Euro zone private sector slump drags on
Huge drop in French business activity outstrips downturns in Spain and Italy
A drop in French business activity outstripped even the downturns in Spain and Italy, a survey showed today. Photograph: Jock Fistick/Bloomberg
The euro zone's economic decline dragged on unabated in March, marked by a huge drop in French business activity that outstripped even the downturns in Spain and Italy, a survey showed today.
Markit's Eurozone Services PMI, which surveys thousands of companies including banks, hotels and restaurants, showed their order books shrank at the fastest pace in six months in March.
Falling to 46.4 in March from 47.9 in February, the PMI has spent all but one of the last 20 months rooted below the 50 threshold dividing growth from contration. It was also down a tick from a preliminary reading of 46.5 reported two weeks ago.
That at least suggested the mishandling of Cyprus's €10 billion bailout at the end of March had no immediate impact on the private economy, survey compiler Markit said.
But it added that anecdotal evidence suggested the Cyprus debacle had still had a disquieting effect.
"The recession is deepening once again as businesses report that they have become increasingly worried about the region's debt crisis and political instability," said Chris Williamson, chief economist at Markit.
"The unresolved election in Italy was commonly cited as a key factor clouding the economic outlook in March, and the botched bail-out of Cyprus could well filter through to a further worsening of business sentiment across the region in April."

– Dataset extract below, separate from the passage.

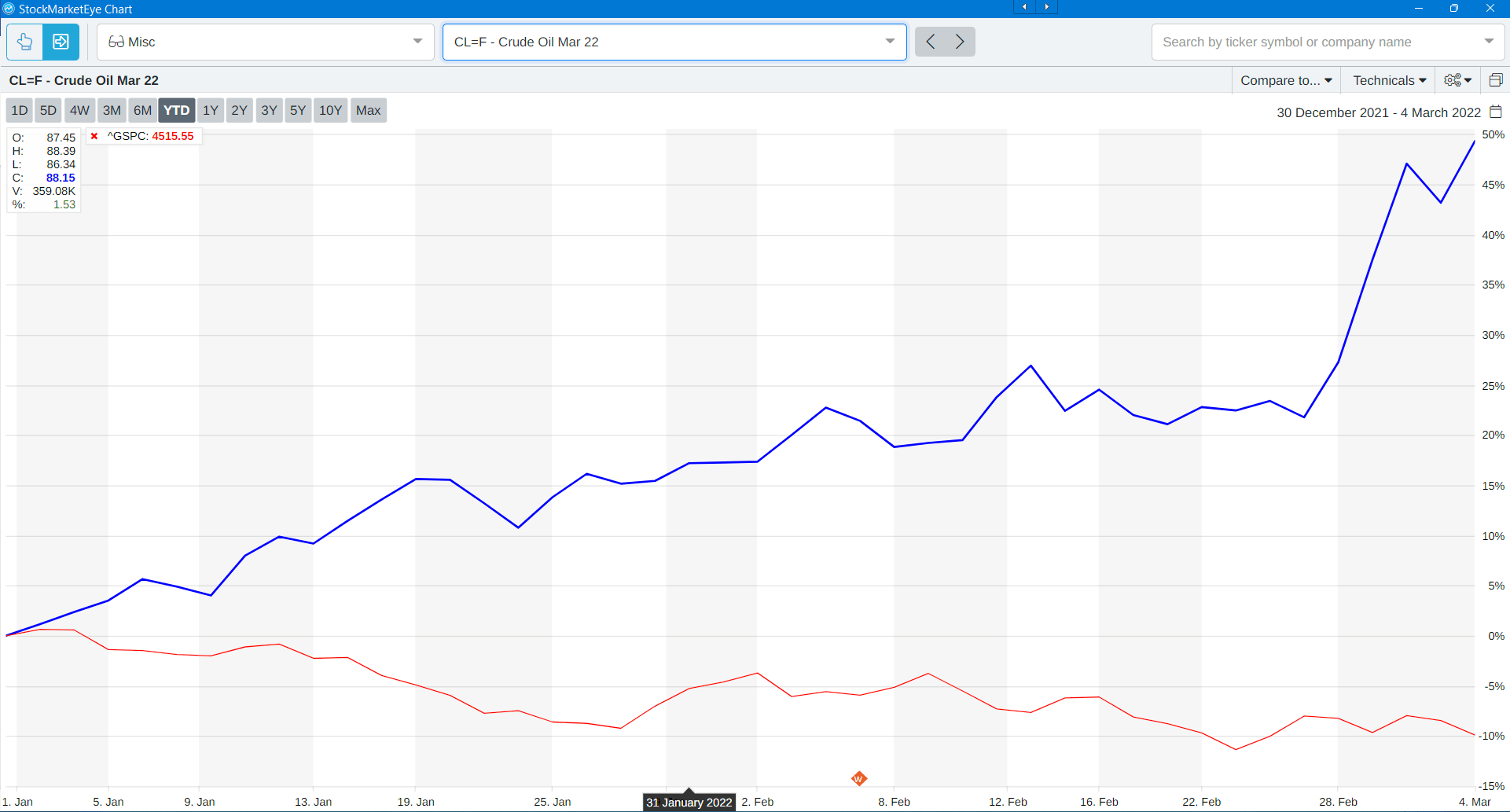The width and height of the screenshot is (1510, 812).
Task: Open the Compare to... menu
Action: coord(1286,80)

Businesses in France, traditionally grouped with Germany as the currency union's "core" economic engine, saw their worst downturn since the nadir of the Great Recession of 2008-09.
And even in Germany, the biggest European economy, growth slowed to a crawl in March.
"That suggests that the only source of bright light in an otherwise gloomy region has once again begun to fade," said Mr Williamson.
The decline in the new orders index, which often provides a clue on how the PMI will look next month, fell to 45.1 in March from 46.3.
Overall, the survey showed scant sign of improvement in the euro zone economy, even if the contraction in the economy from January to March was likely somewhat less than the 0.6 percent decline seen in the fourth quarter of last year.
The PMIs are starkly at odds with the "positive contagion" in financial markets described by European Central Bank President Mario Draghi in January.
The ECB's April policy meeting concludes later today, and economists polled by Reuters expect no change in interest rates.
The composite PMI, which combines the services data with Tuesday's manufacturing report, fell to 46.5 in March from 47.9 in February - unchanged from the preliminary flash reading.
Euro zone firms continued to cut jobs in March, albeit at the slowest pace since last June.